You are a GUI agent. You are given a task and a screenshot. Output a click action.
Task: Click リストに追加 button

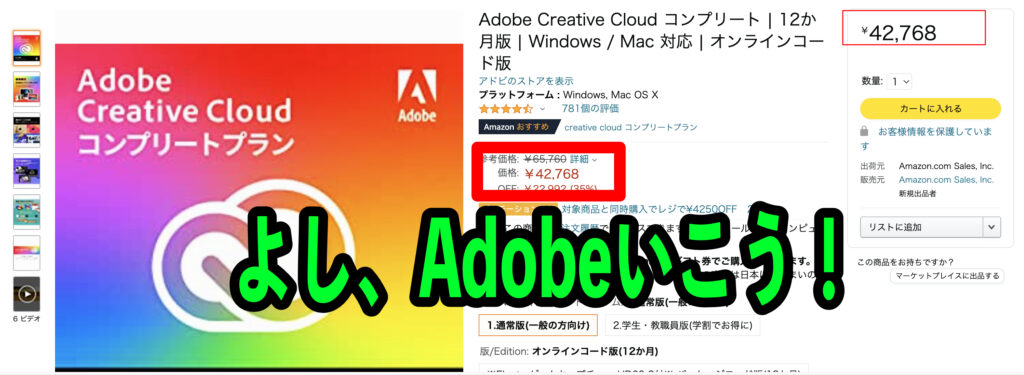(921, 227)
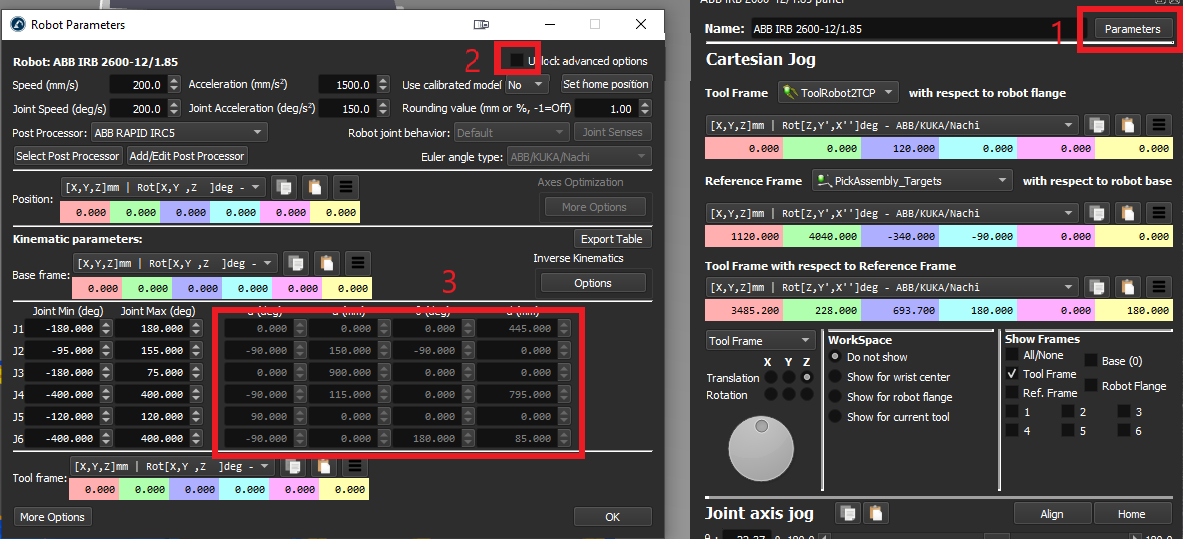The height and width of the screenshot is (539, 1183).
Task: Open the Post Processor ABB RAPID IRC5 dropdown
Action: coord(179,132)
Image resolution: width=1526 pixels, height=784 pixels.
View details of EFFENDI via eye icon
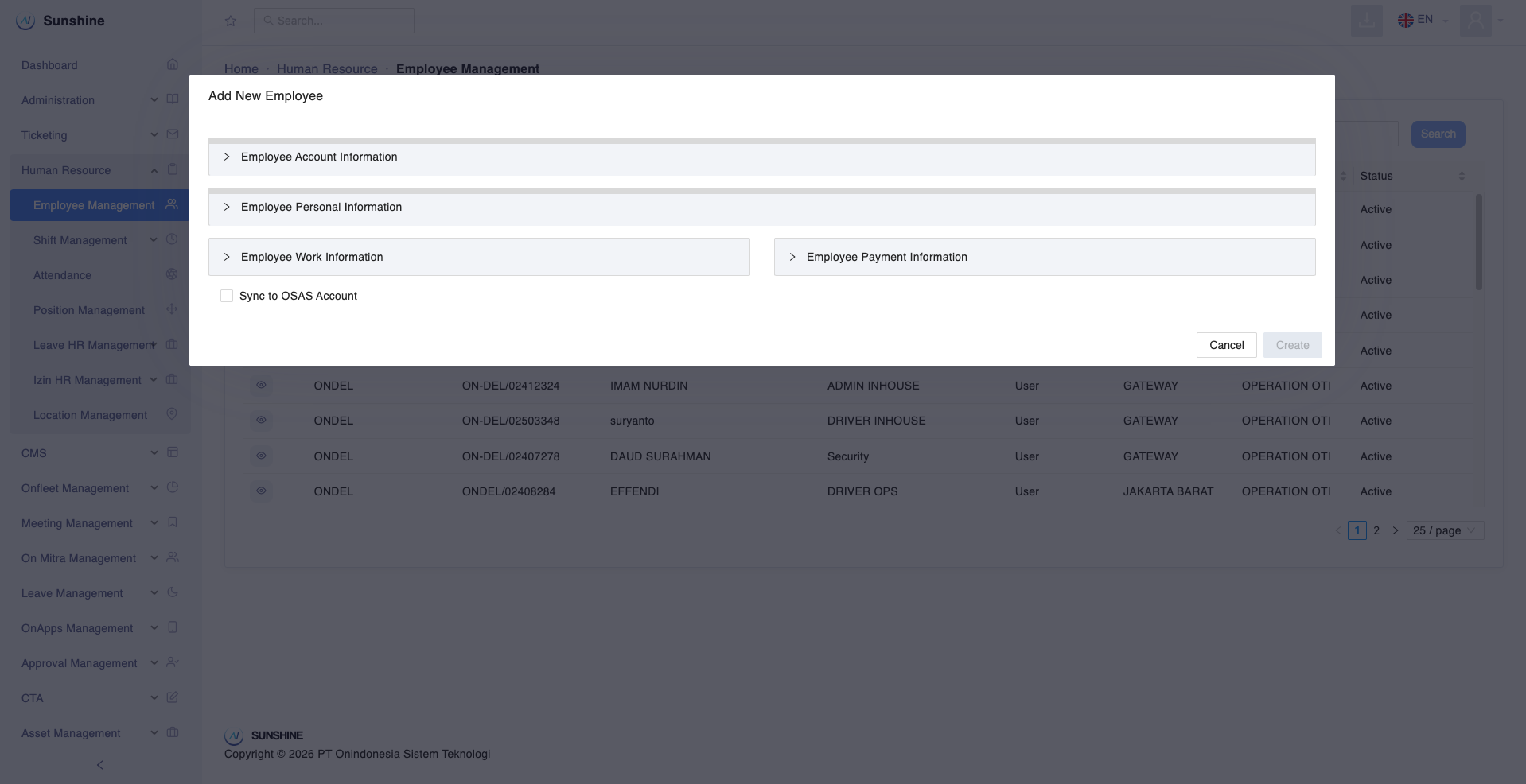tap(261, 491)
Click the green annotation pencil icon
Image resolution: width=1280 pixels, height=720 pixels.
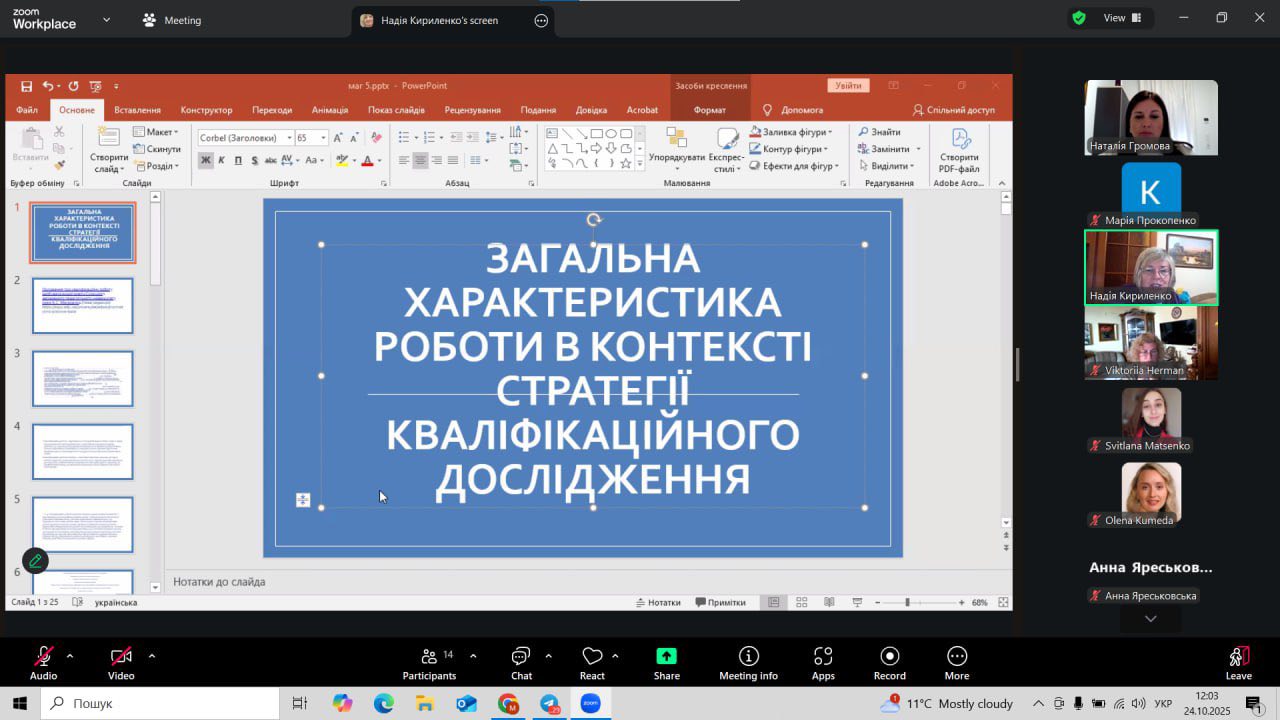click(35, 561)
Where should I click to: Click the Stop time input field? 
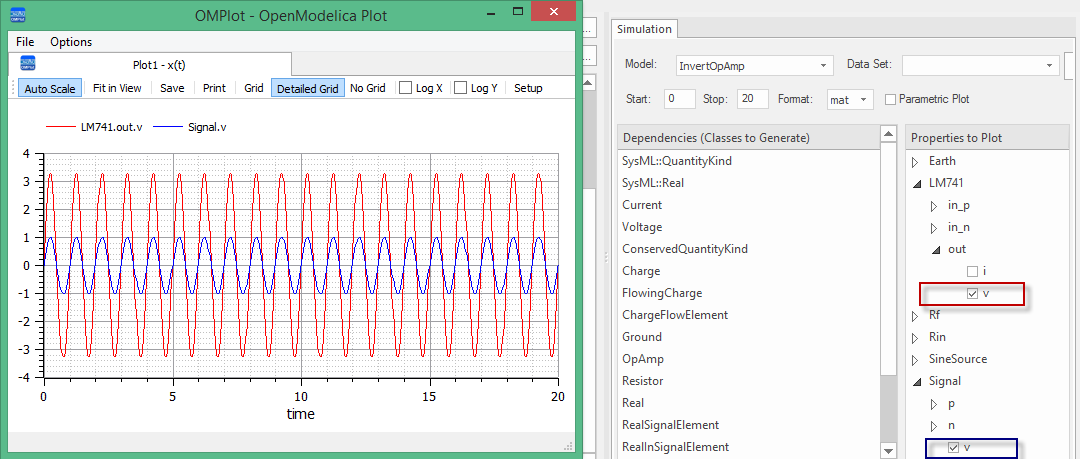[x=751, y=100]
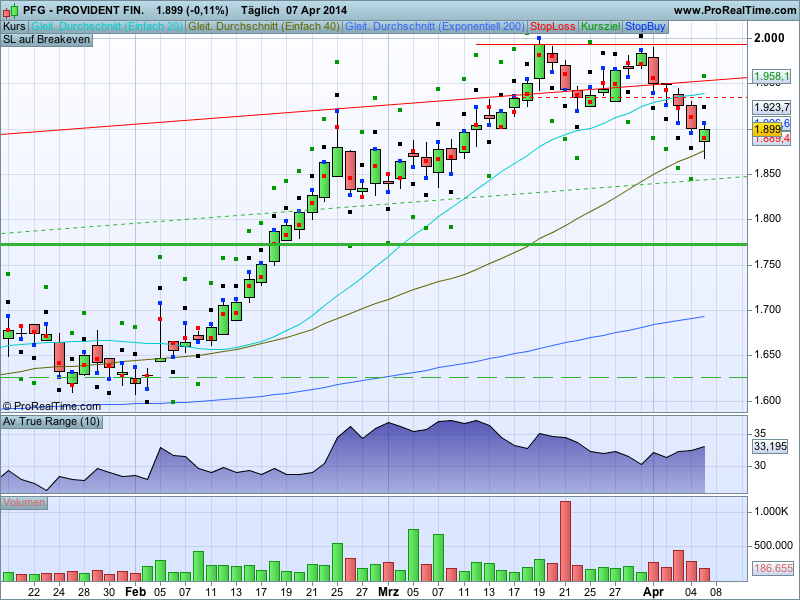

══════

• WHAT TO PRODUCE:
This task asks for the data above repeated exactly, without a single picture.

• RESPONSE:
You are a GUI agent. You are given a task and a screenshot. Output a click action.
Task: Click リストに追加 button

(921, 227)
The height and width of the screenshot is (539, 1183).
Task: Open the Post Processor ABB RAPID IRC5 dropdown
Action: coord(179,132)
Image resolution: width=1526 pixels, height=784 pixels.
View details of EFFENDI via eye icon
tap(261, 491)
Click the green annotation pencil icon
Image resolution: width=1280 pixels, height=720 pixels.
click(35, 561)
Where should I click to: Click the Stop time input field? 
[x=751, y=100]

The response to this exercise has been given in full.